Neste caso, embora venhamos a ter algumas variantes não irrelevantes na abordagem de Biden em relação a Trump, a questão de fundo permanece: há uma guerra de transição de poderes EUA-China. Essa guerra de transição ou uma nova Guerra Fria veio para ficar. Não haverá uma diferença significativa de Biden (face a Trump) nos grandes assuntos -que dividem os dois países - como Taiwan, Hong Kong, o mar do sul da China, Xinjang, Tibete e os direitos humanos.
Neste sentido, há um amplo consenso nos EUA – bipartidário e na própria opinião pública - de que a ascensão da China é um grande problema de segurança para a América. Isso veio para ficar. Com este presidente, ou com outro, vai ser um desafio de longa duração. É uma relação que será necessariamente conflitual – a guerra comercial e a guerra em torno da tecnologia do 5G.
Biden, que não é isolacionista, defende como a UE, que um grande bloco do mundo livre poderá obrigar a China a ter políticas de reciprocidade que ainda não tem. E a UE não pode continuar a relacionar-se na política internacional como antes do regresso da competição entre as grandes potências. Neste âmbito, alterou-se o paradigma de “a China parceiro estratégico, competidor económico e rival sistémico” para parceiro de negociação. É o momento da Europa liderar.

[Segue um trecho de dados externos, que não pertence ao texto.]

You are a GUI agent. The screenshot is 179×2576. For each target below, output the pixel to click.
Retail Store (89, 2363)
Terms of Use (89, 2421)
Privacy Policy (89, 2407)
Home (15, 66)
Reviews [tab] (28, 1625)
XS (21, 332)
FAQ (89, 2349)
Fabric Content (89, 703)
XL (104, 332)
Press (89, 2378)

Por outro lado, Biden também reforçará as relações com o Japão e com a Coreia do Sul. E não deverá seguir o apaziguamento de Trump nas relações com a Rússia. Acresce, que a pressão das sanções dirigidas ao Irão vai prosseguir com Joe Biden, mesmo que o Presidente eleito tenha admitido o eventual regresso de Washington ao acordo nuclear com Teerão. A visão de Biden é ainda muito mais assente no multilateralismo e vai fazer disso o vector da estratégia mundial dos EUA, incluindo na relação com outros Estados e também com organizações internacionais e, em especial, da nova linguagem para com a ONU.
Embora a futura Administração de Biden não resolva todos os problemas que vai herdar, permitirá aos EUA renovar compromissos abandonados, abordar os seus aliados ocidentais como verdadeiros parceiros e amigos e redescobrir uma política externa menos melodramática e mais racional. A reeleição de Trump, por outro lado, ampliaria a ruptura entre os EUA e a UE e provavelmente até infligiria danos irreversíveis à cooperação internacional.
O mundo terá sempre de gerir uma realidade simples e imutável da melhor maneira possível: nenhum país, por mais importante que seja, pode enfrentar isoladamente os desafios globais.